The second diagnosis

So about a month ago my second child received her autism diagnosis. This was not a big surprise to me but still it brought up some feelings. Initially there was a relief - which was consistent with what I experienced after the first diagnosis. Now she can receive support, now she can be understood and yes, it’s validating to know that there is something different about my child, as my mother’s intuition indicated there was.

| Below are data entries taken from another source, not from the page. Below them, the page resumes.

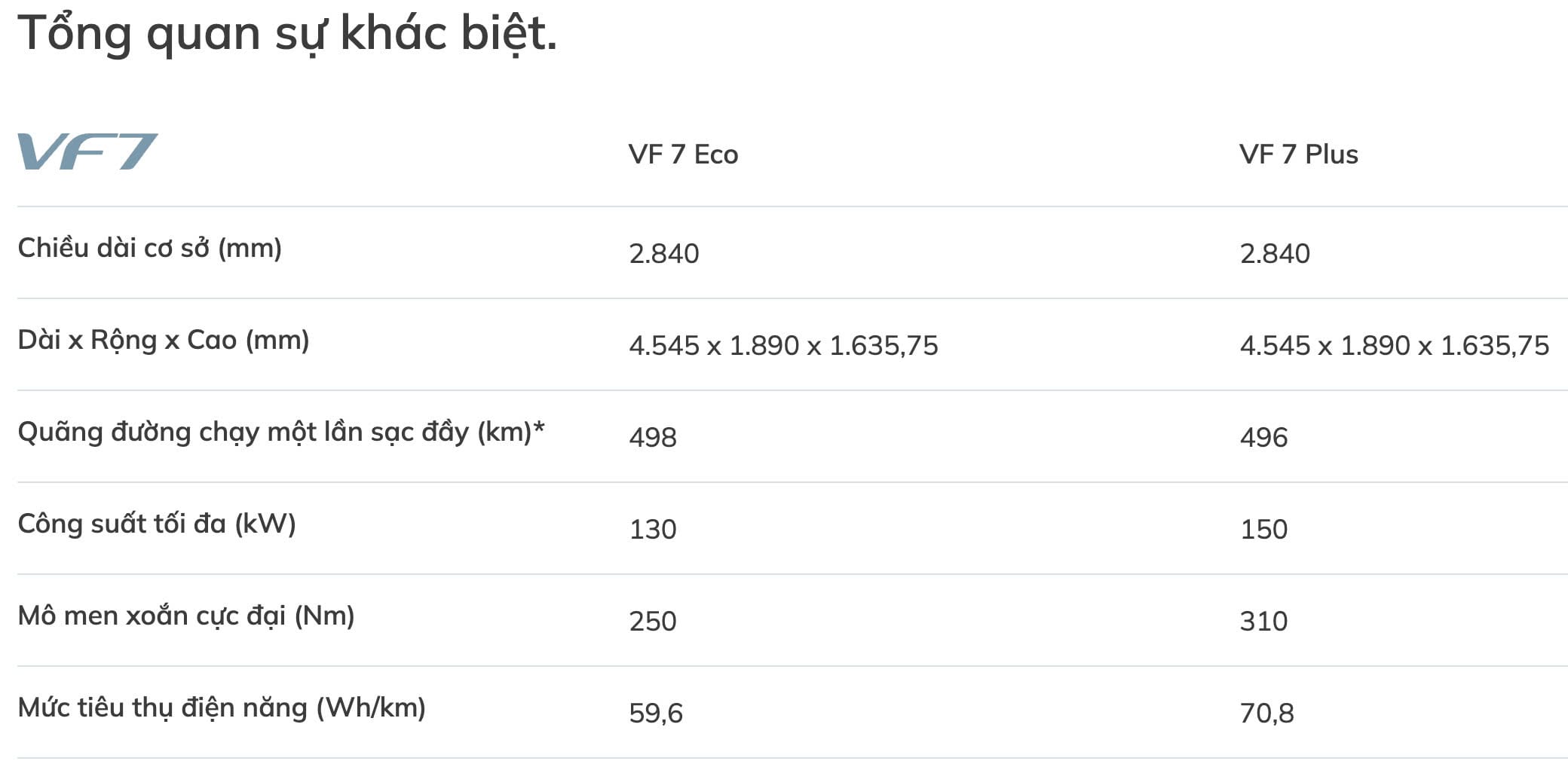1568x761 pixels.
Task: Select the VF 7 Plus column header
Action: coord(1298,154)
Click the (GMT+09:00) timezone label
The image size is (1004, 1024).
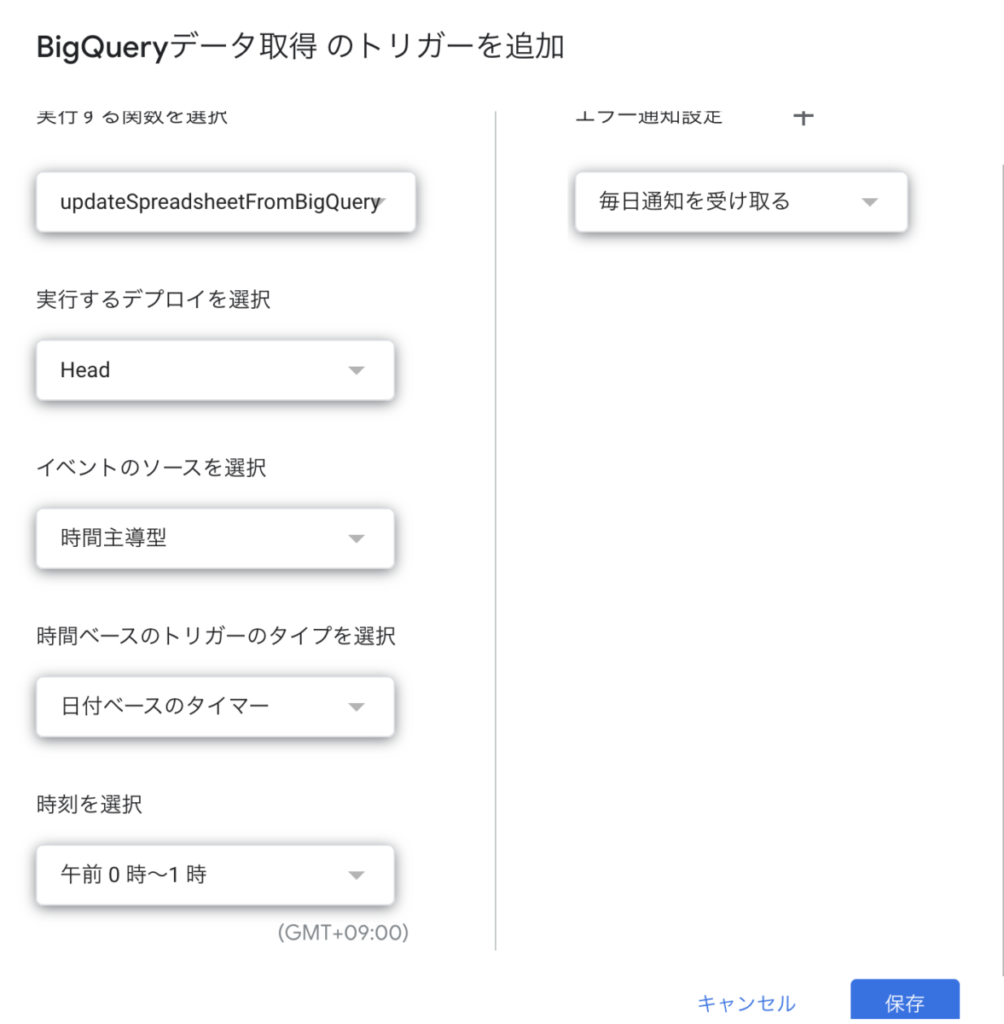343,933
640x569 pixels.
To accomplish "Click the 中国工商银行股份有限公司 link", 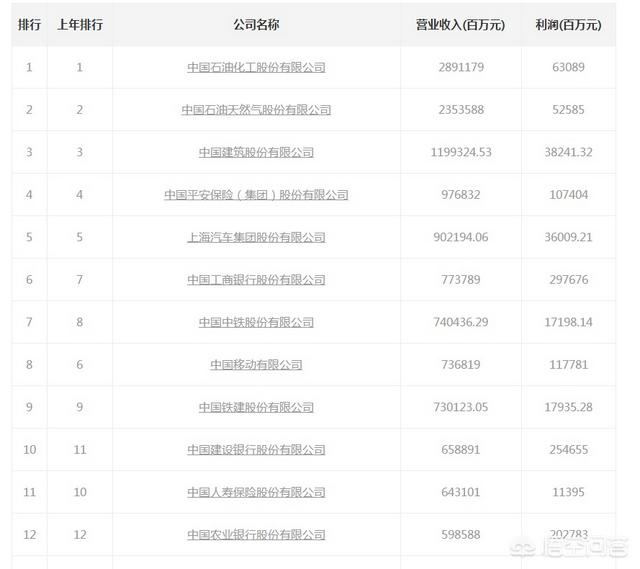I will click(x=256, y=280).
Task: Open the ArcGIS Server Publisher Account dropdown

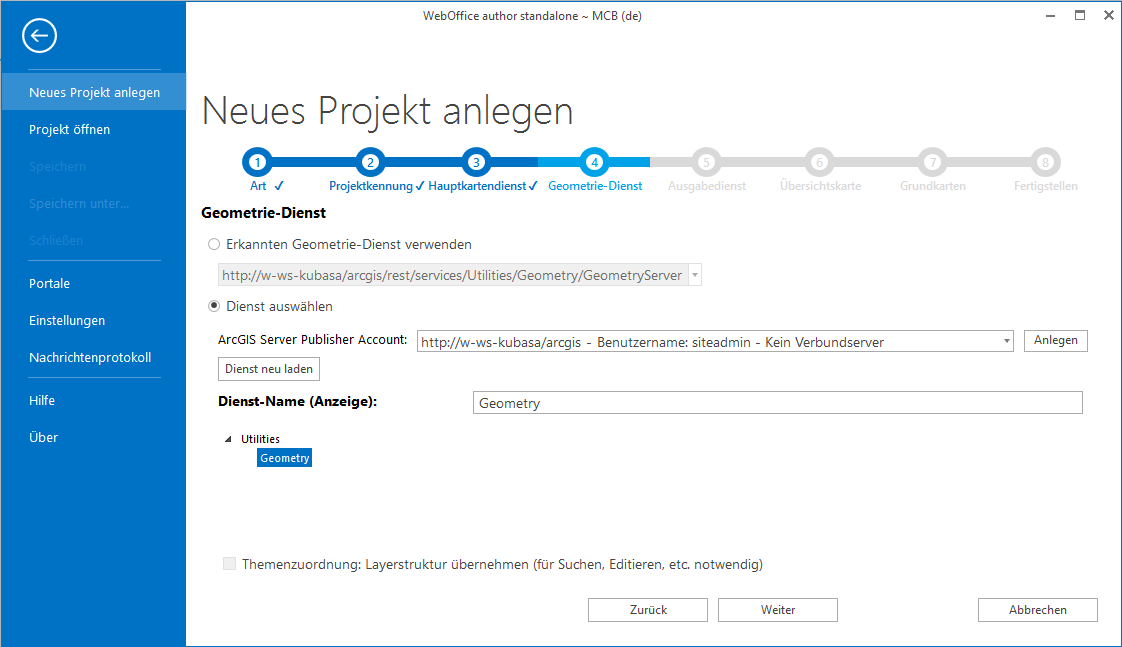Action: (1007, 341)
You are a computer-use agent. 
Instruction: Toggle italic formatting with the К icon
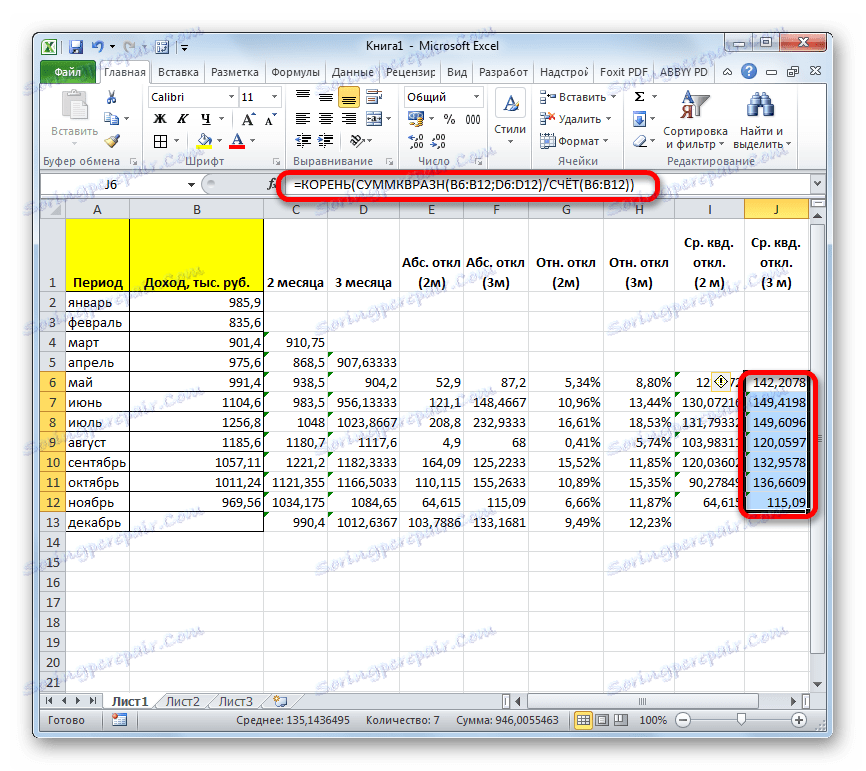click(x=182, y=118)
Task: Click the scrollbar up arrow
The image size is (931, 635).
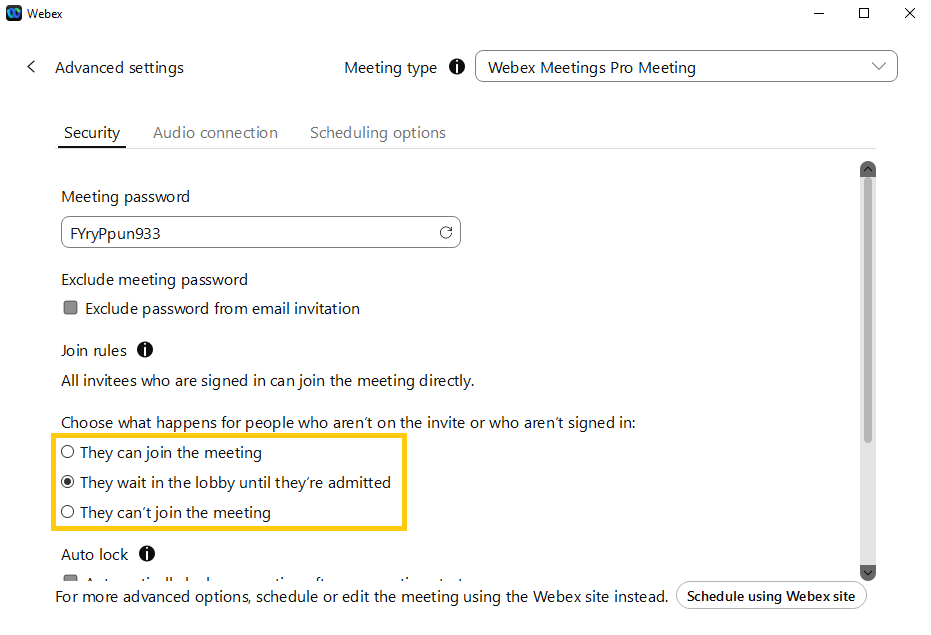Action: point(868,169)
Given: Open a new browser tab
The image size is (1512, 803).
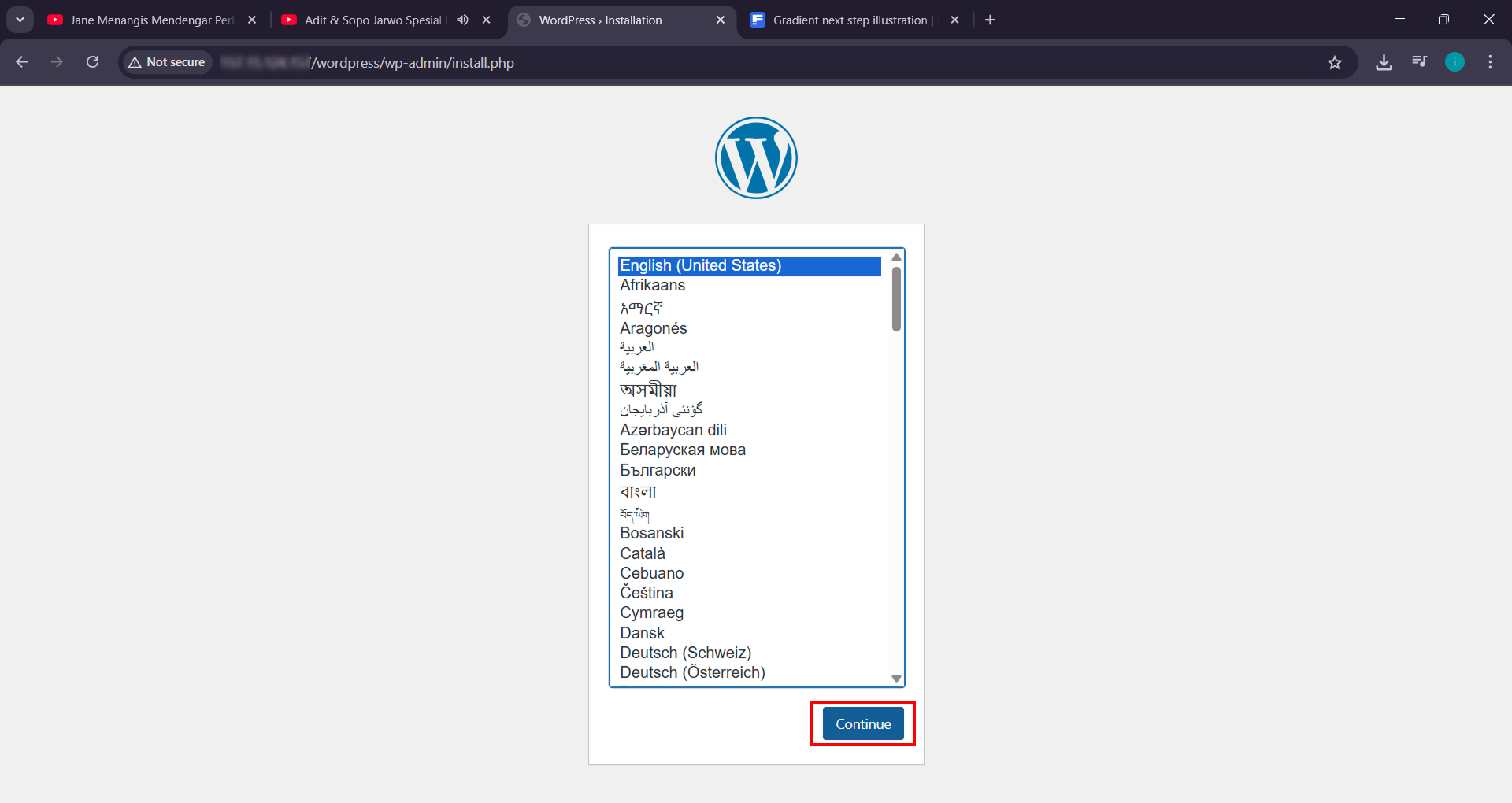Looking at the screenshot, I should point(990,20).
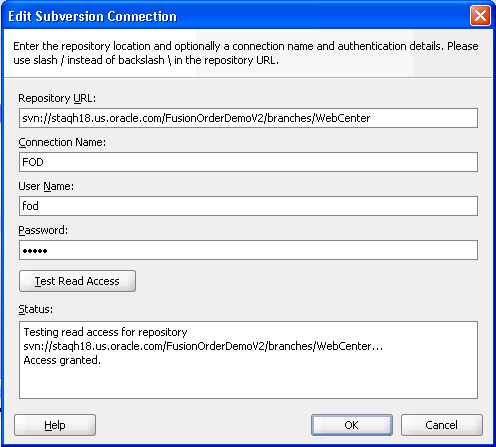Click the Repository URL label
Image resolution: width=496 pixels, height=447 pixels.
pos(57,98)
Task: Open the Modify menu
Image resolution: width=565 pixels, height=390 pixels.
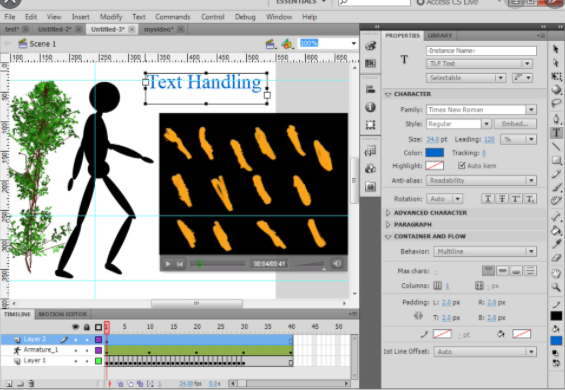Action: [x=111, y=17]
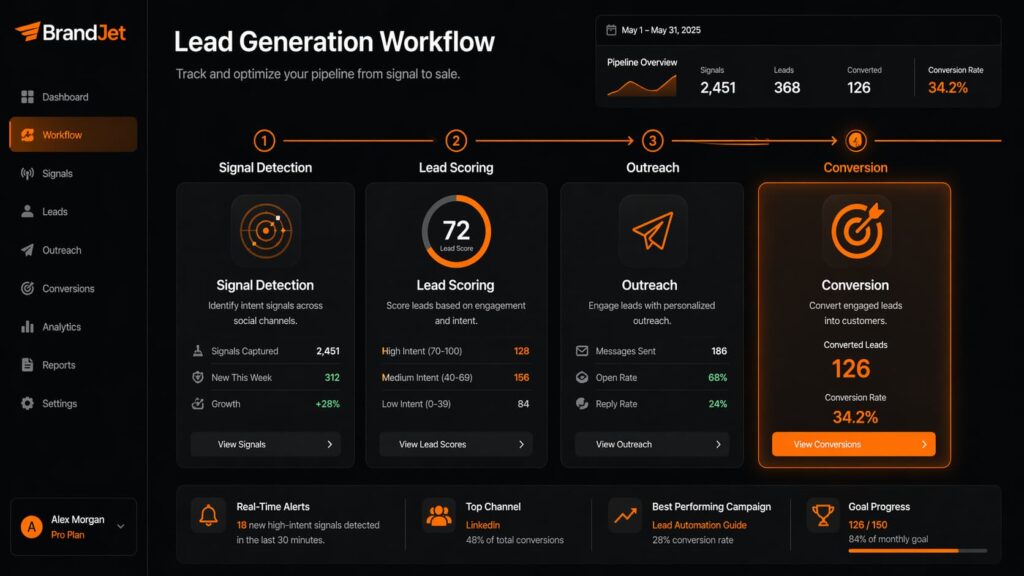
Task: Click the Goal Progress trophy icon
Action: [824, 515]
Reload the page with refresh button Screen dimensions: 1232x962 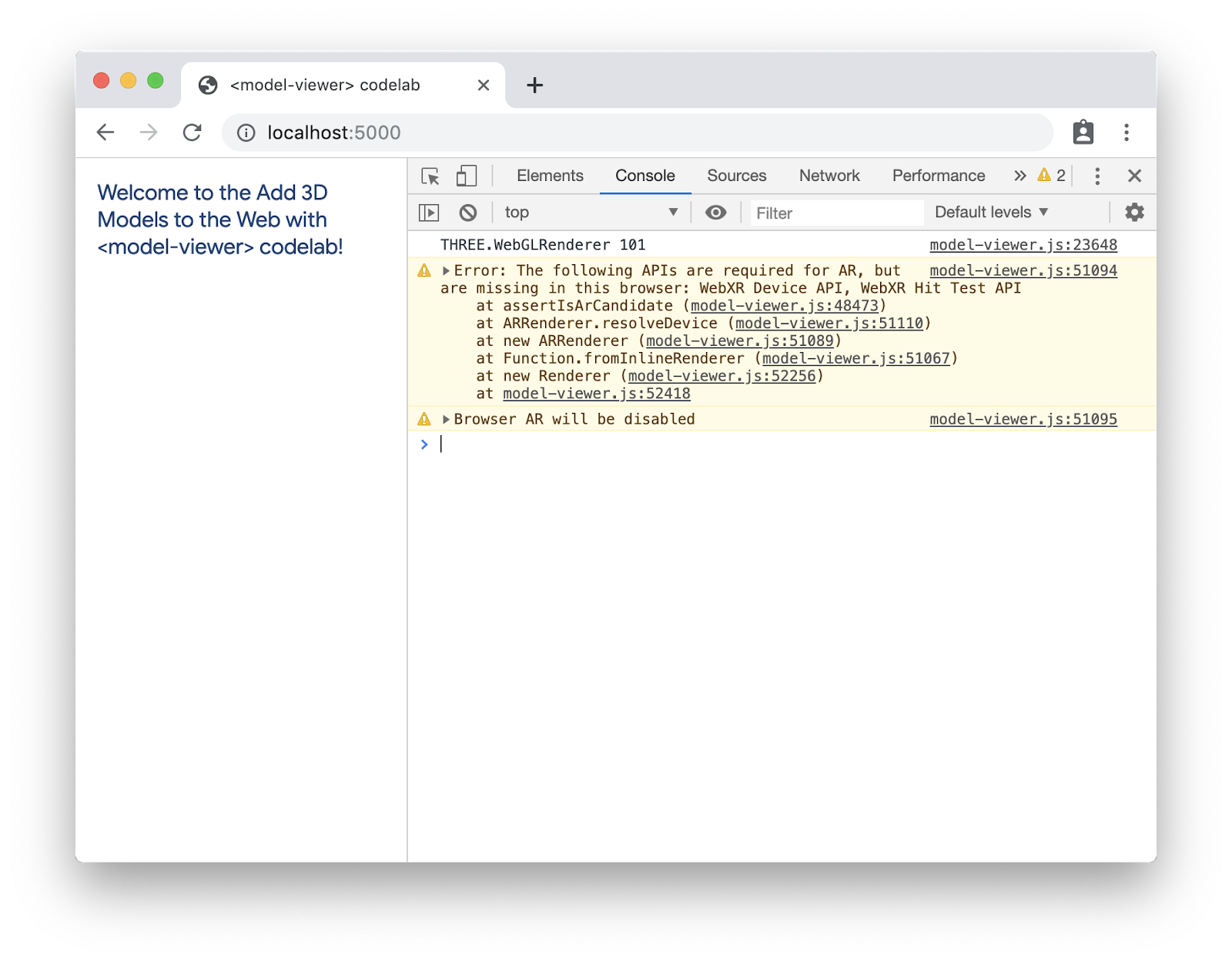point(192,132)
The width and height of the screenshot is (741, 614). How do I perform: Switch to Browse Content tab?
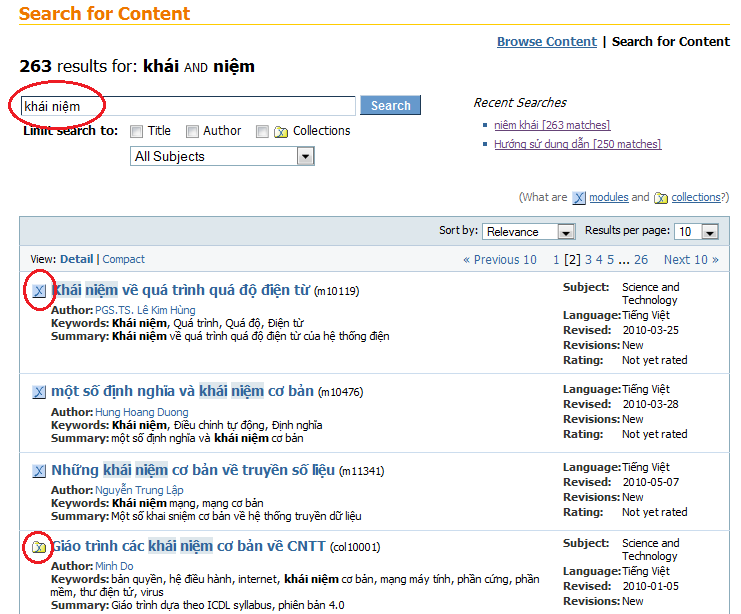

She’s still my girl - irrespective of her neurotype.

Now, it’s settled for a bit and we carry on. There has been some grief - what will this mean for her, our family - our dreams, their future and what will she be when she grows up? And I sat in that for a while and that’s okay. Many parents do and some get stuck there. Will this limit her? What will school be like? What will she be like as an adult? Work? Relationships? Many questions and many uncertainties.

We have to live with those uncertainties. Well nothing is certain anyway but with disability, more can feel uncertain as there are many more variables and ‘pivots’ required from us as parents. This is not what we expected nor read about in parenting books or talked about in prenatal classes.

So now, we plod on. We organise the supports like we did the first time, but at least those are familiar to us (and her). Through her eyes, she now gets to do the things her big sister does (at this stage, speech therapy and occupational therapy) and have a special brain like her sister. And they will grow up maybe understanding each other with a special bond. Although at this stage, there is more fighting than bonding but let’s hope that changes.